**Activity:** In the blog post below, written on board a flight, which bank gave the writer the opportunity to attend the seminar?

**Exercise passage:**
Saturday, June 22, 2013

I will remember this!

On Board the aircraft SpiceJet 282                                                      18th June, 2013

                                I am writing this piece several thousand feet above the sea level. People say they are on cloud nine. A peep round the corner of my window reminds me that I am typing my mind to my laptop screen sitting on top of more clouds than nine. Nature’s beauty, in view now, is taking me to joy which know no bounds. So, what better time could I have to do what I really like doing. Here I am narrating what I am going through on this plane.

First let me tell you people where I am heading to from Chennai; it is to Ahmedabad for a 4 day seminar on entrepreneurial excellence for young entrepreneurs at IIM-A. I got this lucky opportunity through our business’ banker ICICI. This seminar is organised by them in a tie-up with the IIM faculty to explore and educate on tackling the challenges of entrepreneurship and businesses. ICICI gets to invite few from each zone to the conclave. I believe my father’s excellent rapport with the bank and their trust on him might have got me this chance. Enough said about why I am on this flight. There is far too much happening here, so why am I not moving onto the niceties around me right now.

**Extracted data:**
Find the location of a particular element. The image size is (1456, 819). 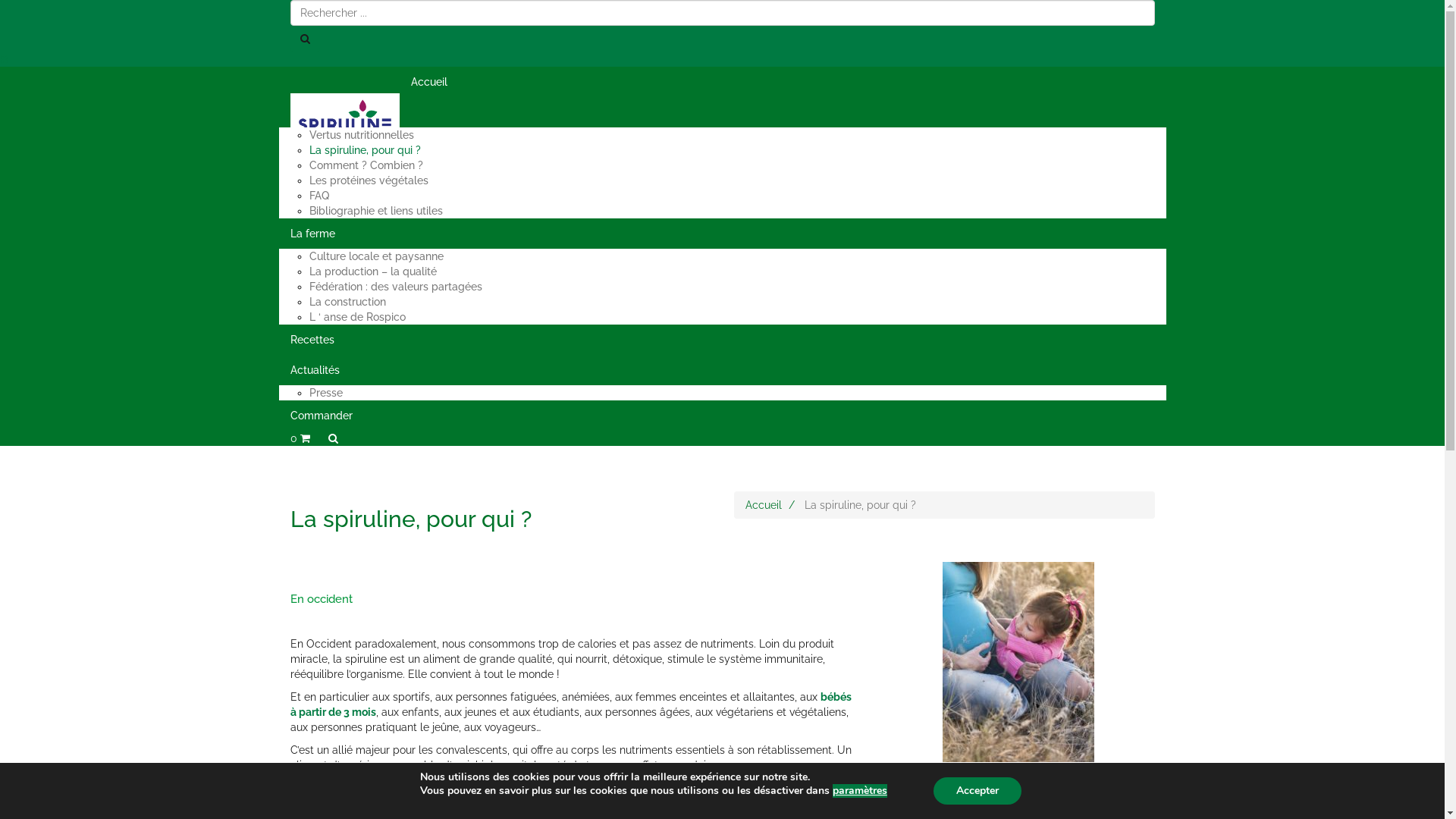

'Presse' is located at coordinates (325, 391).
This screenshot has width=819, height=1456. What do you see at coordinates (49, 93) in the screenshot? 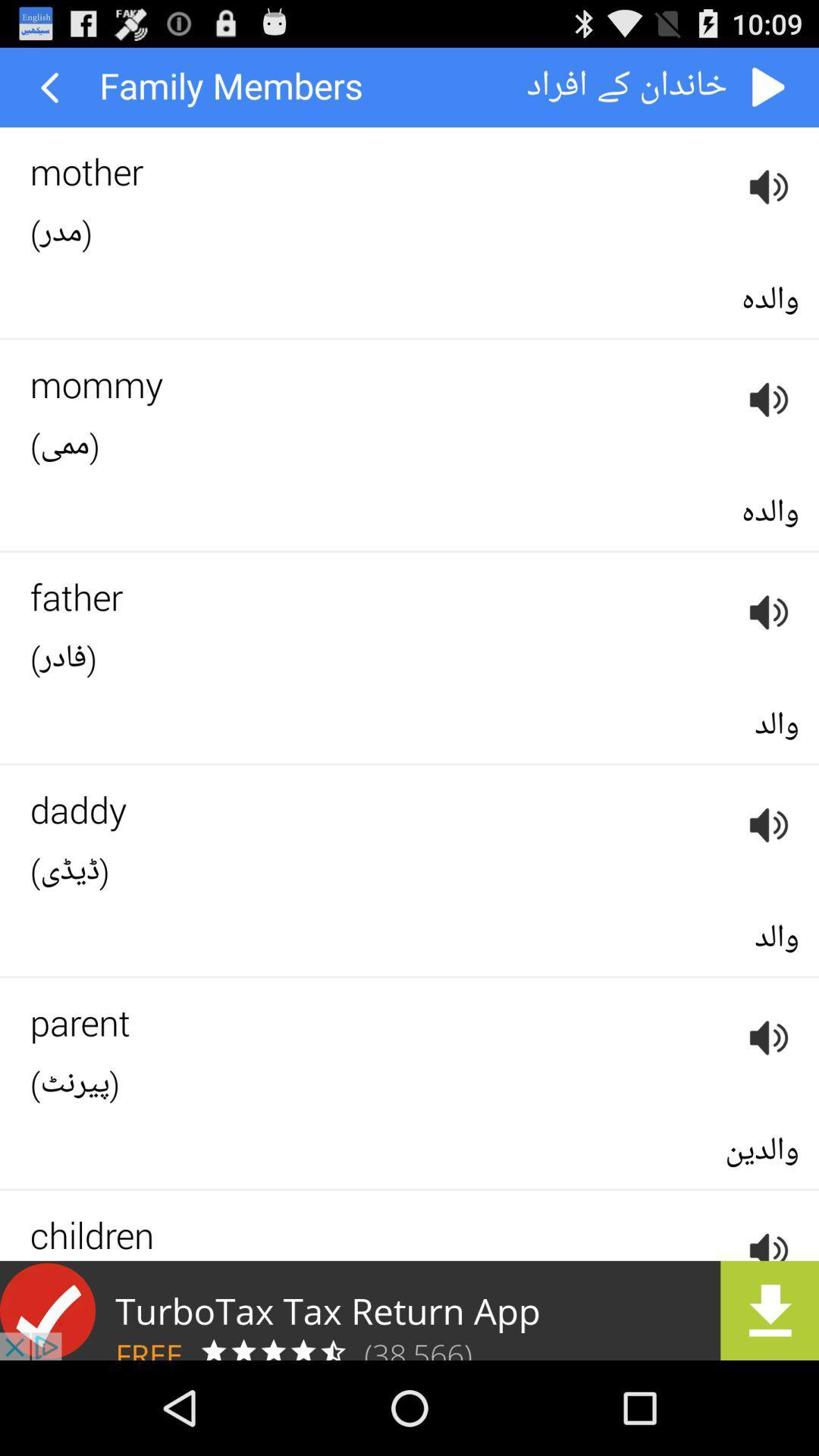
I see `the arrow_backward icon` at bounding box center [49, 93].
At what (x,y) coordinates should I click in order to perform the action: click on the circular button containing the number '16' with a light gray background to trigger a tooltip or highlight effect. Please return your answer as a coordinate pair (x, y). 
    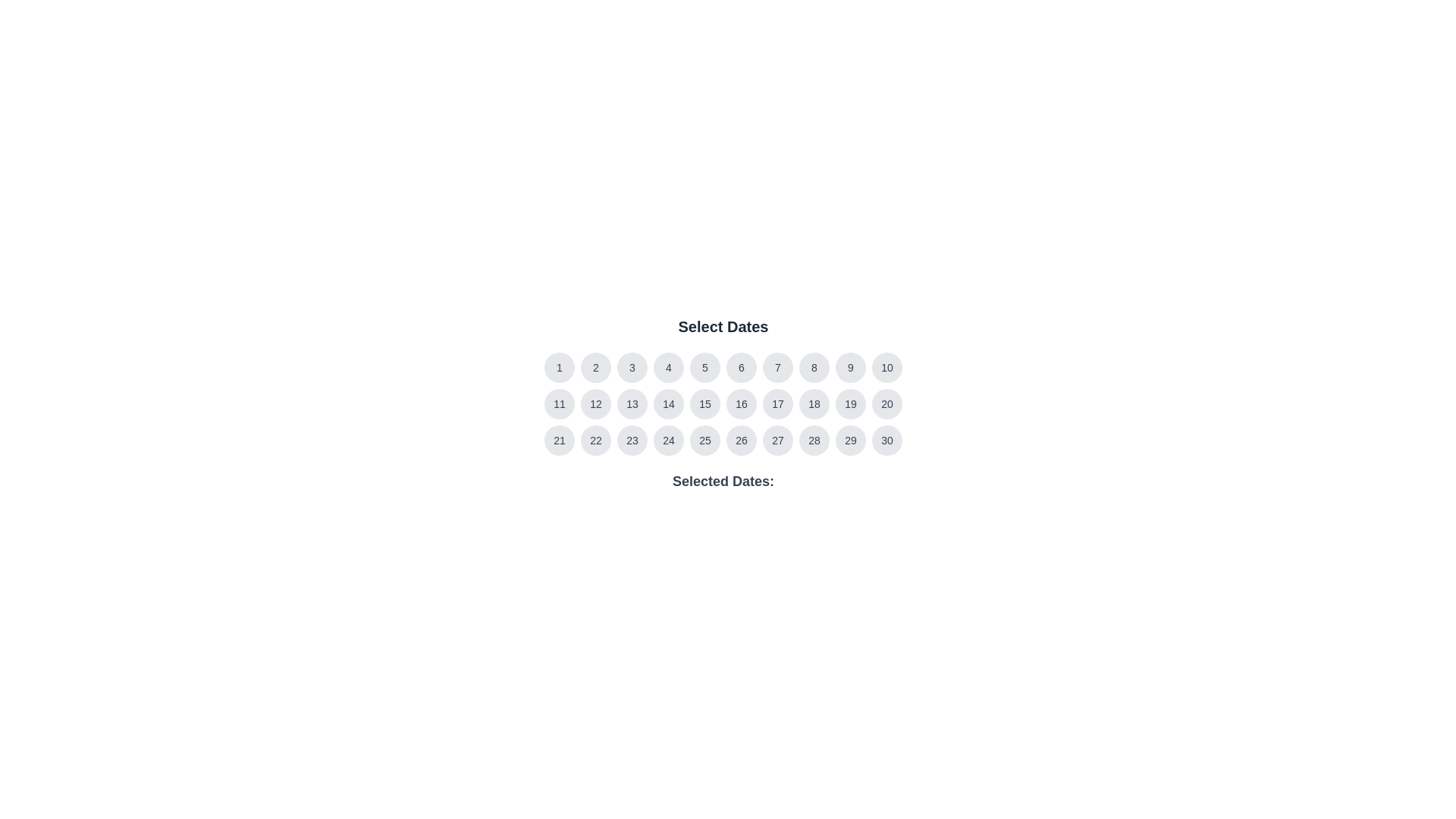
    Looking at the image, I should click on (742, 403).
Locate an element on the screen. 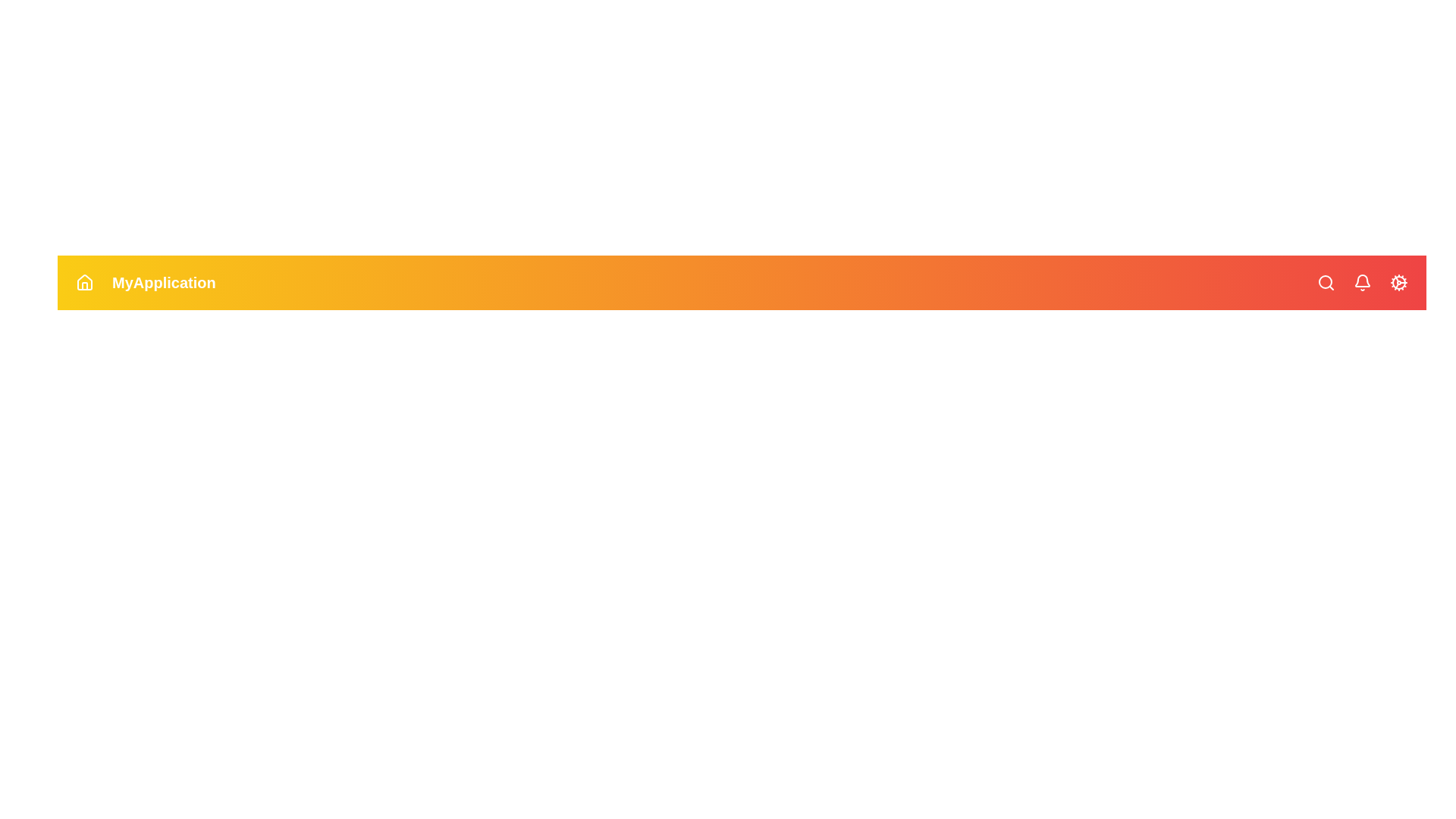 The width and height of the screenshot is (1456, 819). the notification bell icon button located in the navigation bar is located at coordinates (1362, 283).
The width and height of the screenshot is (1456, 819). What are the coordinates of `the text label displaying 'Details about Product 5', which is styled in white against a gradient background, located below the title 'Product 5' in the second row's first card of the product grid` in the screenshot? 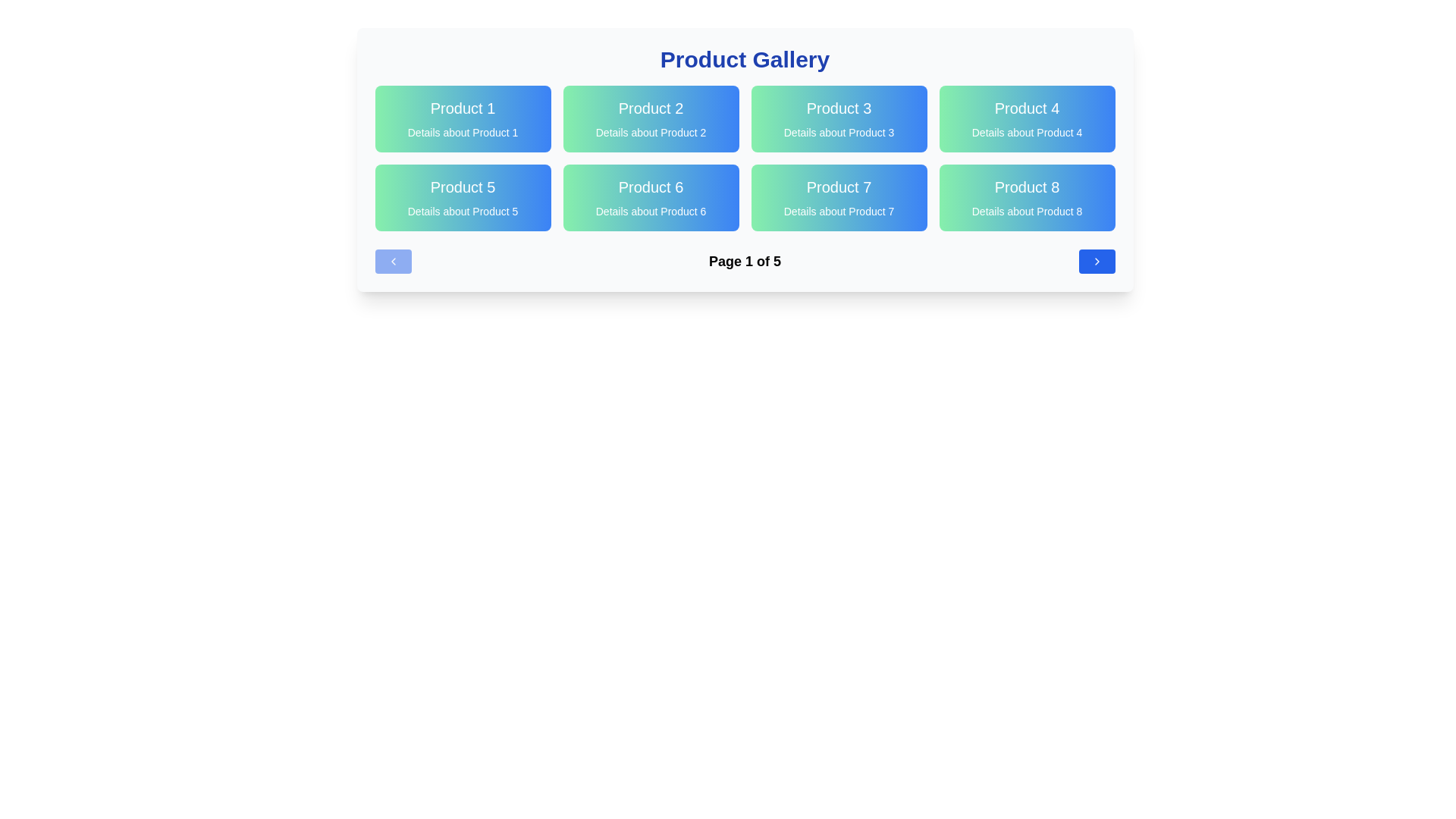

**Finished task:** ICICI, the banker of the writer's business.